I've said this for a long, long time. Marriott's customers are the hotel owners and developers. The guests are merely the product that Marriott is selling the customer hence why Marriott's CEO talks about how the new program is actually cheaper for its real customers, the owners and developers.
Everyone is in for a rude awakening when the variable award-redemption pricing begins in January and the most popular destinations -- London, Paris, Venice, Rome, French Polynesia, Hawaii, the Maldives, Bali, the Caribbean, and maybe even New York or San Francisco -- are at peak pricing for the vast majority of the year. Sure, there will still be some great values but it will require going to new destinations. Maybe Malaysia's Langkawi instead of Bali or Thailand. Maybe York or Edinburgh instead of London. Maybe Bucharest instead of Paris. Maybe Samoa instead of Hawaii or French Polynesia.
What I think Marriott fails to recognise is whilst in North America the flagship full service brands, Marriott, Sheraton, Renaissance and Westin hotels have been built to a pretty vanilla 3.5*, outside the US they’re frequently 5*, and hence brand uniformity will either result in cuts internationally or improvements stateside. I guess Marriotts following the cutting route - shock, horror!
To Marriott's credit they have eliminated over 10,000 rooms from the Sheraton brand. These were at properties with owners unwilling or unable to renovate. Marriott knows it has a problem. They have repeatedly recognized the problem with Sheraton. I don't think they were as strict as they could have been. Best Western and IHG kicked hundreds of legacy Holiday Inn and Best Western properties out a few years ago.
I think it is also worth pointing out that the vast majority of Marriott's properties, across all brands, in North America are managed by third-party management companies, not Marriott. Internationally, at least at the full-service brands, Marriott manages a majority of properties.
Marriott's biggest problem in North America -- besides the third-party management companies -- is many of the worst legacy Marriott properties were developed under contracts that gave the property a Marriott affiliation for a minimum of 30 or 35 years.

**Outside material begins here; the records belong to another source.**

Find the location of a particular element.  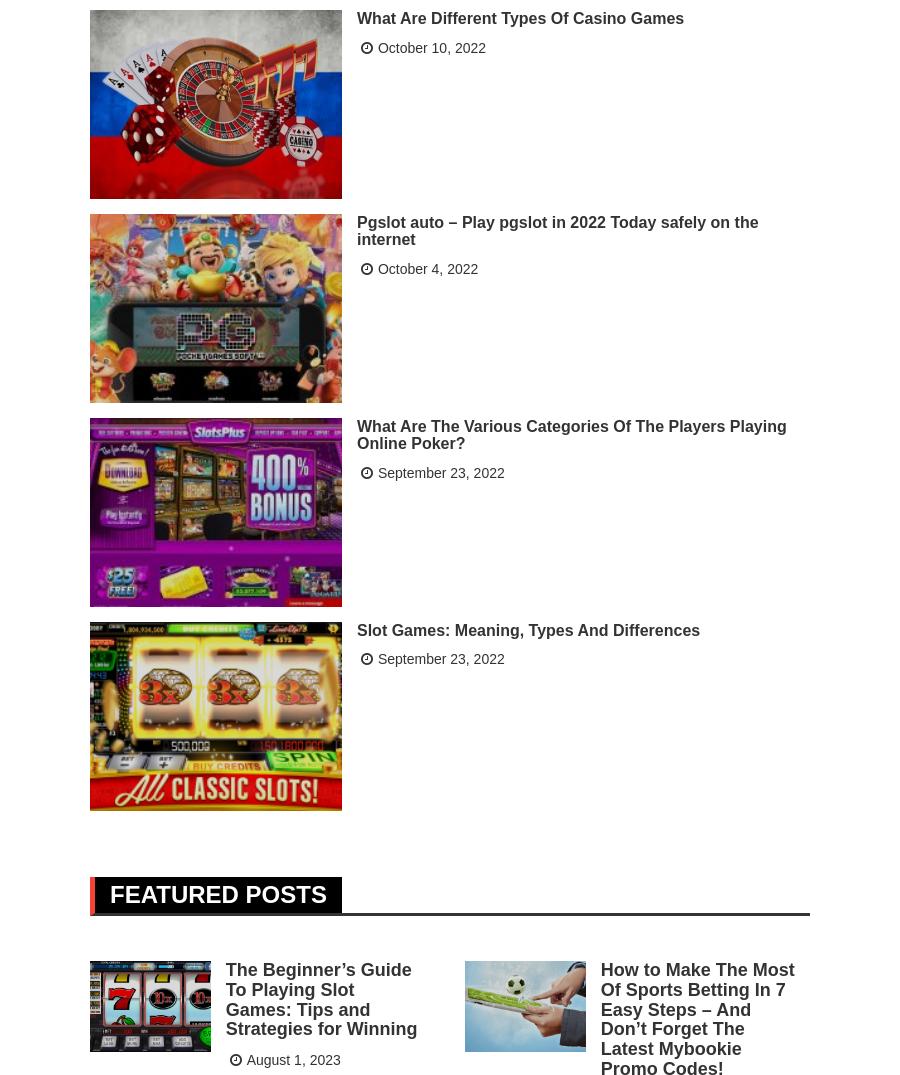

'Featured Posts' is located at coordinates (108, 891). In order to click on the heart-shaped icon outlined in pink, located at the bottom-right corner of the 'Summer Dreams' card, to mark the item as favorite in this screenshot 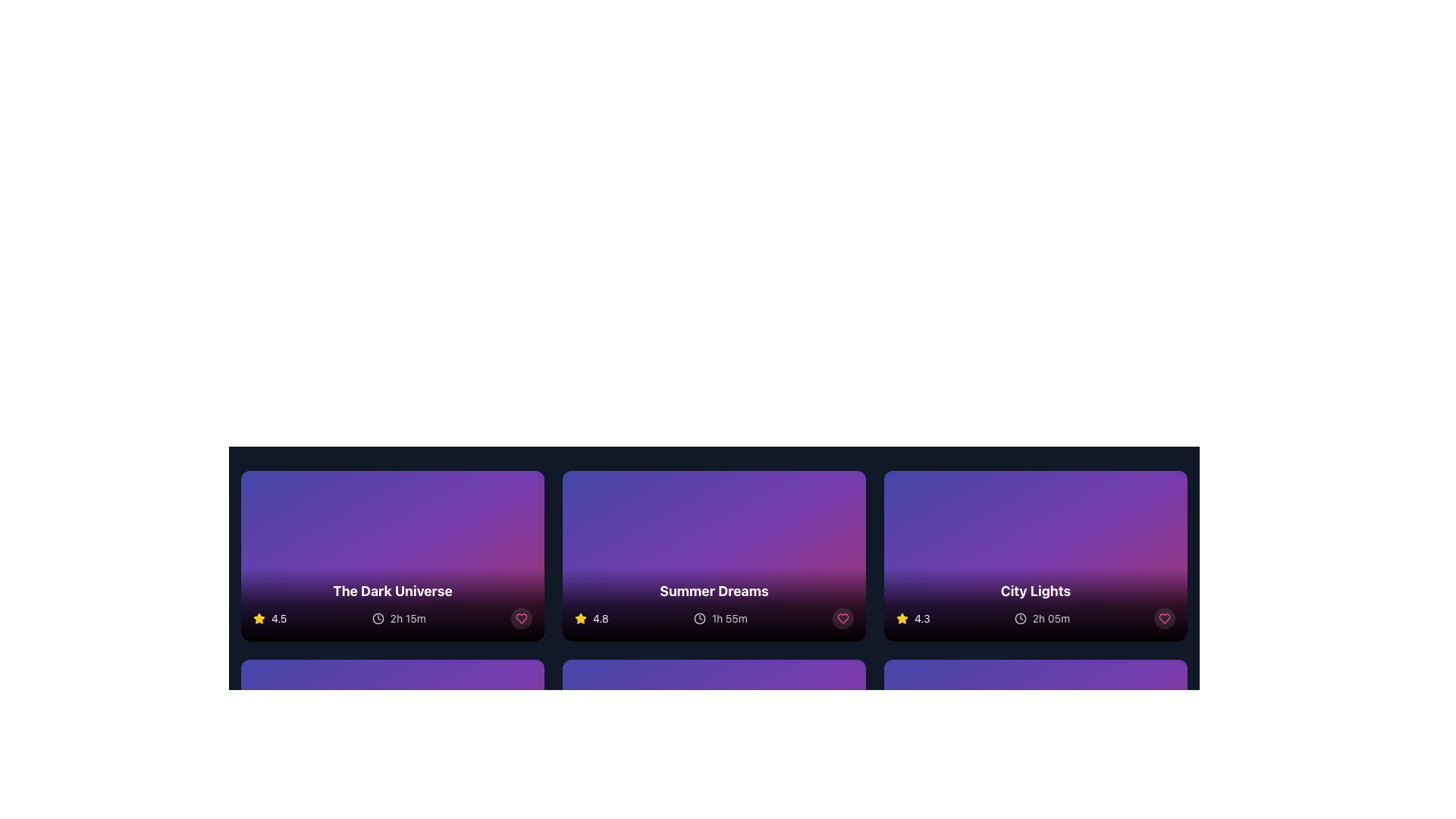, I will do `click(843, 619)`. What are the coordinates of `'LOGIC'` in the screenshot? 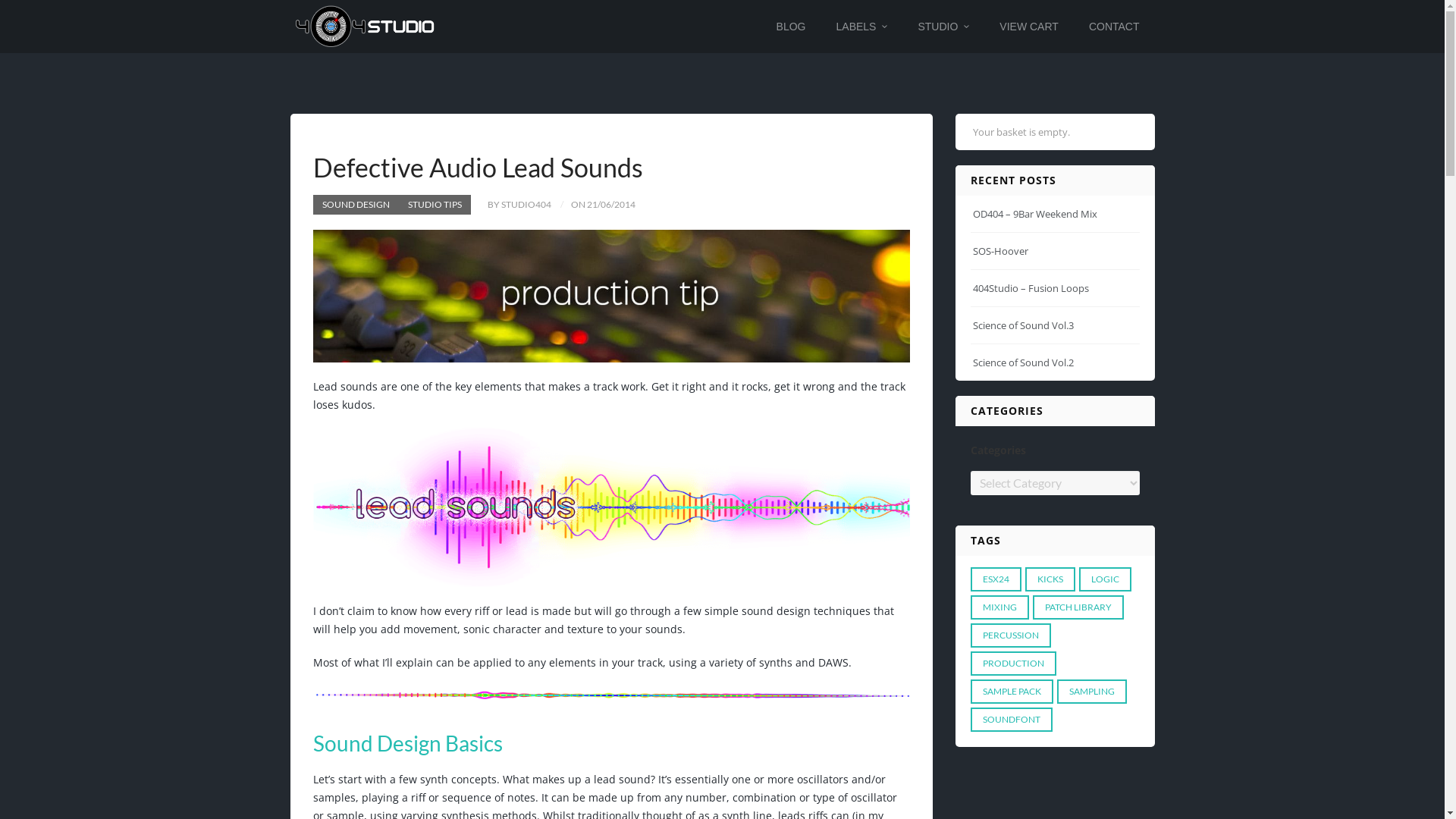 It's located at (1105, 579).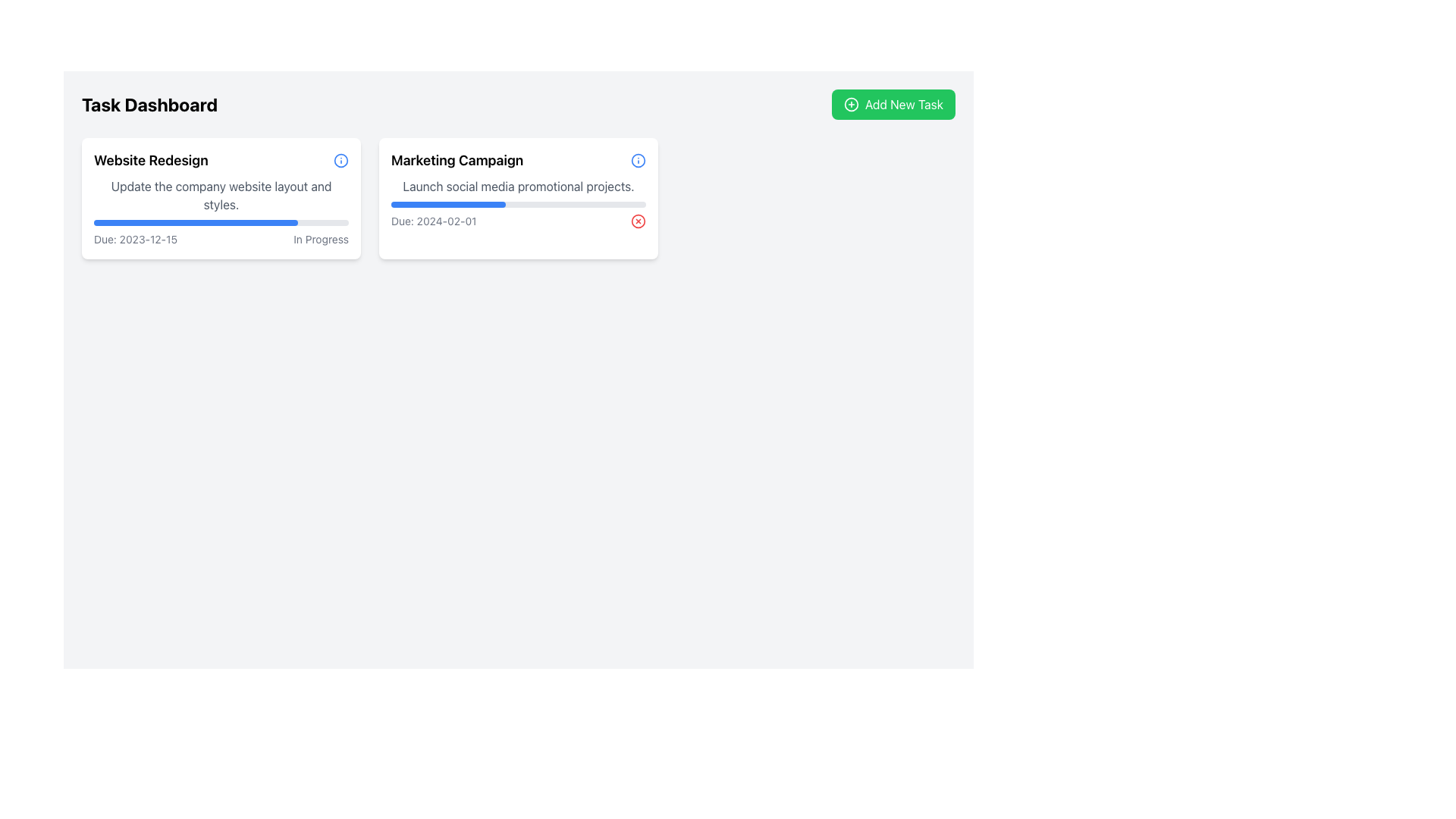  What do you see at coordinates (221, 198) in the screenshot?
I see `task details from the Task Summary Card located in the first column under 'Task Dashboard'` at bounding box center [221, 198].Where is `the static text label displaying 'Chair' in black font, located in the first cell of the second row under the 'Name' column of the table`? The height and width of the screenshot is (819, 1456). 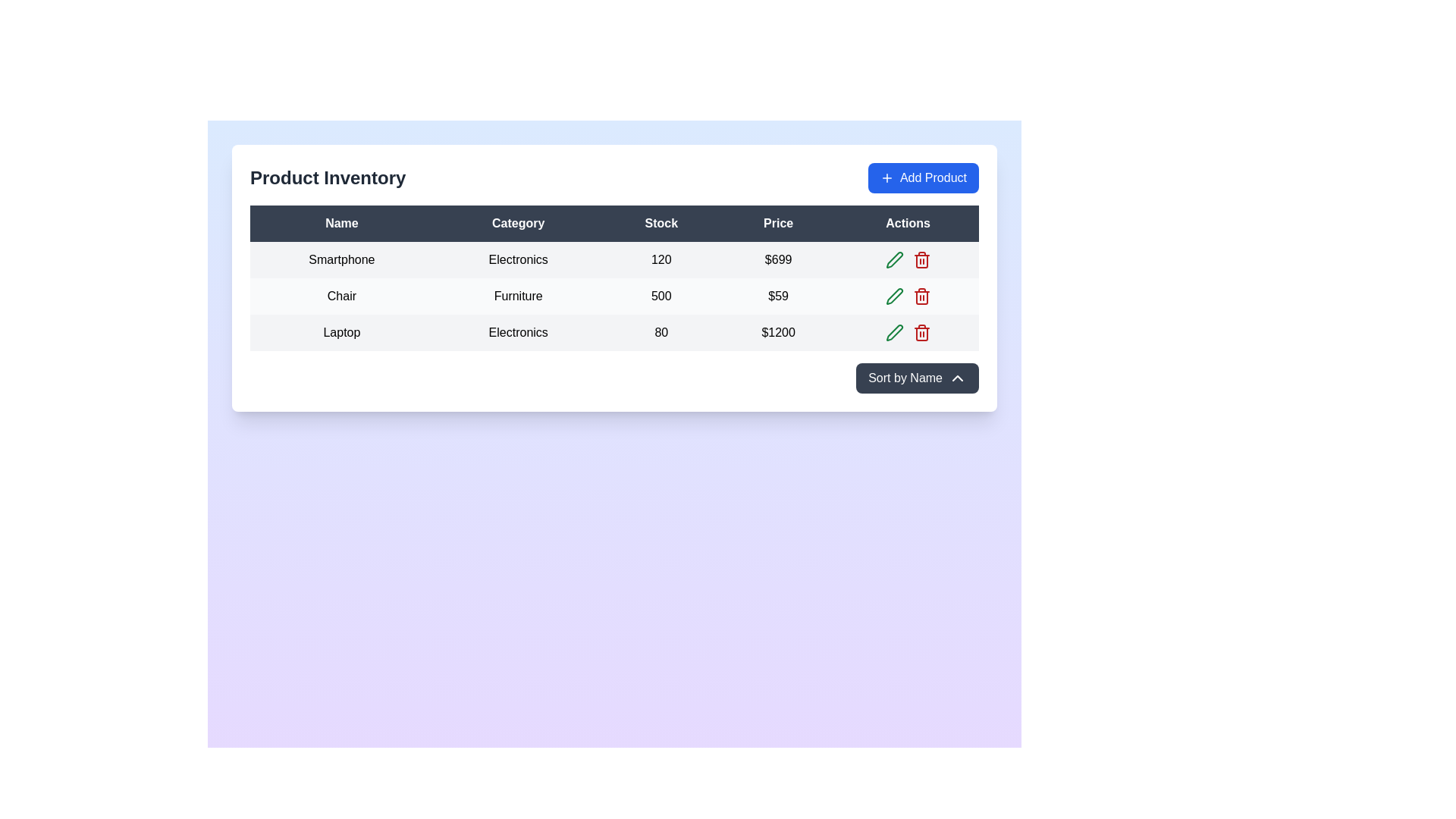
the static text label displaying 'Chair' in black font, located in the first cell of the second row under the 'Name' column of the table is located at coordinates (341, 296).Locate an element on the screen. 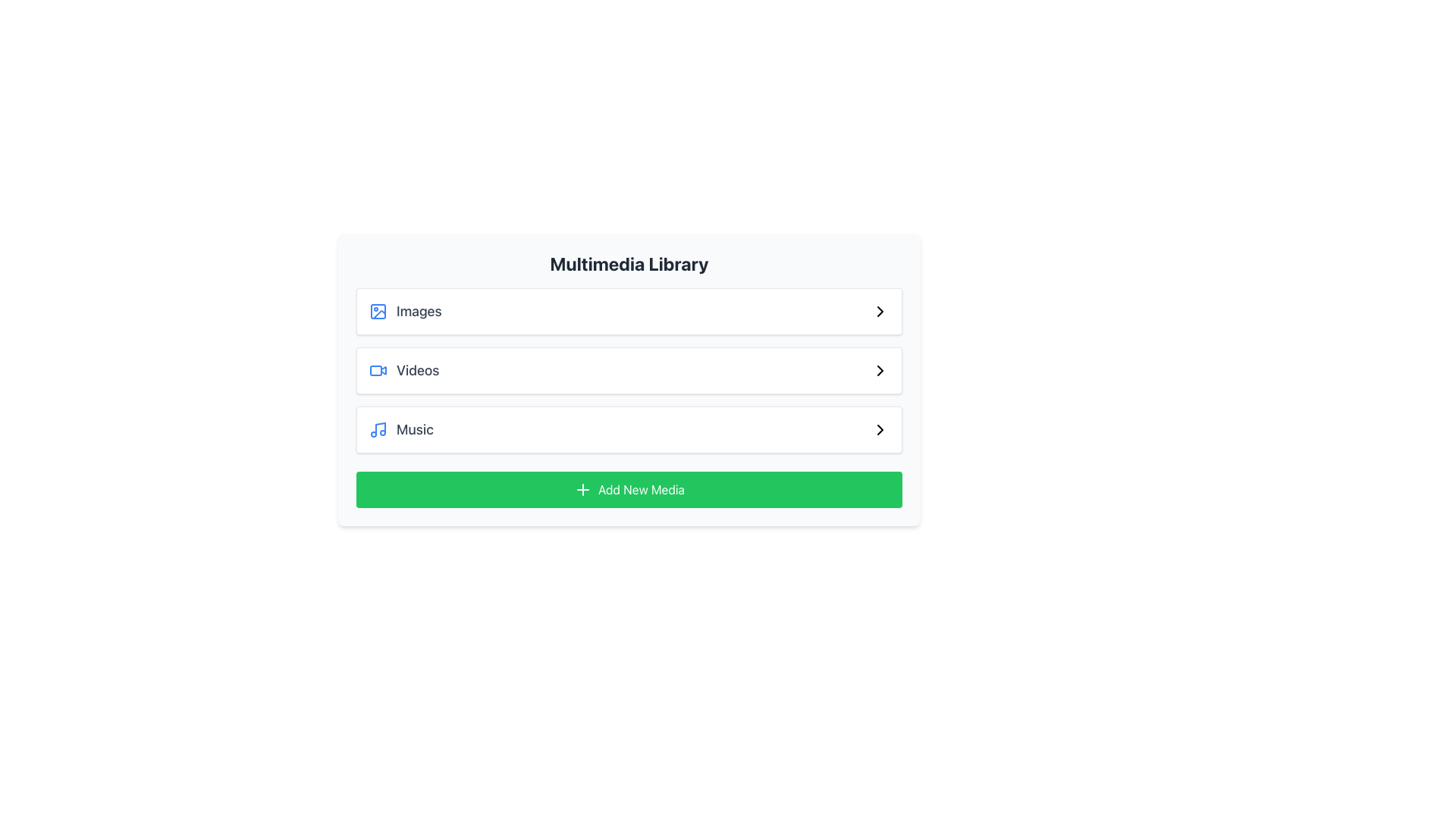  the blue-colored image icon within the first entry labeled 'Images' in the multimedia library interface is located at coordinates (378, 311).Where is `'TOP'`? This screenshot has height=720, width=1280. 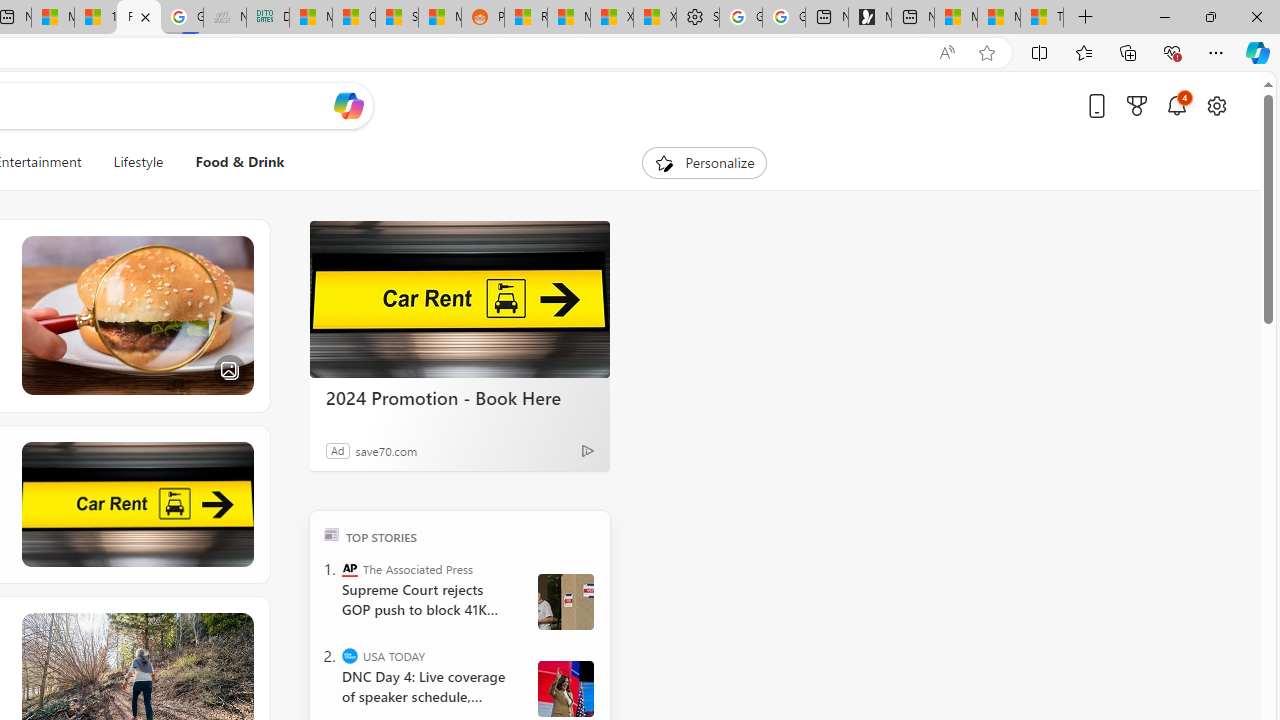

Moreover, at least in Michigan, many of these properties aren't in desirable locales. They were built in the 1970s, 1980s or early 1990s around big corporate clients that no longer exist. Look at the Westin Southfield, the Marriott Southfield, the Marriott Pontiac/Auburn Hills/Bloomfield Hills, the Marriott Troy, the Sheraton Novi, and the Marriott Livonia. Each of these properties had big corporate offices by them when they opened. Not so much anymore, though Southfield still has a fair amount of offices. Most of them are $75–$120 on weekends. The Marriott Troy just started renovations. The owners of the Marriott Livonia keep putting off renovations. The Marriott Southfield finally finished renovations not long ago.
The real money is in limited-service hotels. That's why most of Marriott's new properties in North America are flagged under a limited-service brand.
Plus, labor costs are getting so high that it is very difficult to have a proper, 5-star hotel in North America without astronomical room rates. I doubt there are many properties that could have valet parking, bellmen, a dedicated concierge, gourmet restaurant, room service, and turndown service -- the services and amenities that separate a 3 1/2-star hotel from a 4-star or higher hotel -- with rates of $75 or $100 three or four days a week, year-round.